"""

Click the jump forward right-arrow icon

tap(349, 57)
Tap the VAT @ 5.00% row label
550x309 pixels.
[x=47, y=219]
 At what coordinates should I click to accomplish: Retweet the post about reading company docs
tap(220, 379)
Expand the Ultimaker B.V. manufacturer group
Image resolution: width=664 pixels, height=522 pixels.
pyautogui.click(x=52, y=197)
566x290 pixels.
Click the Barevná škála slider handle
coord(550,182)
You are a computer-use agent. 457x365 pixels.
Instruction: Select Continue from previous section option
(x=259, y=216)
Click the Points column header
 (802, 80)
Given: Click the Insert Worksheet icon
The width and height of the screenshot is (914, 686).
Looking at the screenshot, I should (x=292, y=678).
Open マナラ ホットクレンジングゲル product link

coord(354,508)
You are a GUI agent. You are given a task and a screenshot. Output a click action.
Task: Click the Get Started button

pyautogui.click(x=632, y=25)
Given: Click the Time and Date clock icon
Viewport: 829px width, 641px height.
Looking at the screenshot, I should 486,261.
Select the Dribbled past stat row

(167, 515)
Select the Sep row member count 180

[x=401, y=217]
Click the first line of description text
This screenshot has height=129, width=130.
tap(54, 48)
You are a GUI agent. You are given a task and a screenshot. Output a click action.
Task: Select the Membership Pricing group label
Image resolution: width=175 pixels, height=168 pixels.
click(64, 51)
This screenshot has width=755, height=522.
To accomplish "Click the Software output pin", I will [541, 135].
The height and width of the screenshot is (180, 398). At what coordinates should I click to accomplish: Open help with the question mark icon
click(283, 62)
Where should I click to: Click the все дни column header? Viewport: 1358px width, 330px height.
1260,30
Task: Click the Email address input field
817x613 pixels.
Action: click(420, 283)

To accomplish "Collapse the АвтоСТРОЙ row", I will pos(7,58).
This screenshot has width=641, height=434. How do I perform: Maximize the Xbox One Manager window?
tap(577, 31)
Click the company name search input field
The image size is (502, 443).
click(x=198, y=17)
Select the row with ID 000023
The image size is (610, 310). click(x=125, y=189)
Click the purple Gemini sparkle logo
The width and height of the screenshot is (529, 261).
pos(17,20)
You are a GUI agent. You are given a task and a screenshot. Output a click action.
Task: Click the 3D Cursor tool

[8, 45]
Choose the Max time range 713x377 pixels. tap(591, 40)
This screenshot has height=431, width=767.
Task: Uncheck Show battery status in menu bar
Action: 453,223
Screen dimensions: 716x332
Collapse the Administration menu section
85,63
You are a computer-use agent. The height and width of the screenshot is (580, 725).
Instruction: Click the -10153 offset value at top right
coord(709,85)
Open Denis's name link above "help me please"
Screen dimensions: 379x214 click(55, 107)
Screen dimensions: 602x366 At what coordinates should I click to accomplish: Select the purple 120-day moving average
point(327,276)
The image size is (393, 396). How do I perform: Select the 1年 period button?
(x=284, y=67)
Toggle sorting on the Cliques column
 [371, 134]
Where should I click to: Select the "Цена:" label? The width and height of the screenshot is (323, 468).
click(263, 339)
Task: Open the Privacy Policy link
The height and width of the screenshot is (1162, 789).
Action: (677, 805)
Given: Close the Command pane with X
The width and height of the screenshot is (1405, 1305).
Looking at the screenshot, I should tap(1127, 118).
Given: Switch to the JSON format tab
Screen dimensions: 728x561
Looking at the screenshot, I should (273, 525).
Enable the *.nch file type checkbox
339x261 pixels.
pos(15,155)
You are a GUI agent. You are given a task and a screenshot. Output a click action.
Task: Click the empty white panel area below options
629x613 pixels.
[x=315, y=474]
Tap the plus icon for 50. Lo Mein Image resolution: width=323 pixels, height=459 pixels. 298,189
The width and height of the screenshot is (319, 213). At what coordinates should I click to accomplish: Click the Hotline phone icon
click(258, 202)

"""

= TRY IT =
Your answer must consist solely of the lines from the top of the entries above through the line containing "Given: Click the Insert Worksheet icon", copied exactly, both ends included.

= TASK ANSWER =
Click the jump forward right-arrow icon

tap(349, 57)
Tap the VAT @ 5.00% row label
550x309 pixels.
[x=47, y=219]
 At what coordinates should I click to accomplish: Retweet the post about reading company docs
tap(220, 379)
Expand the Ultimaker B.V. manufacturer group
Image resolution: width=664 pixels, height=522 pixels.
pyautogui.click(x=52, y=197)
566x290 pixels.
Click the Barevná škála slider handle
coord(550,182)
You are a computer-use agent. 457x365 pixels.
Instruction: Select Continue from previous section option
(x=259, y=216)
Click the Points column header
 (802, 80)
Given: Click the Insert Worksheet icon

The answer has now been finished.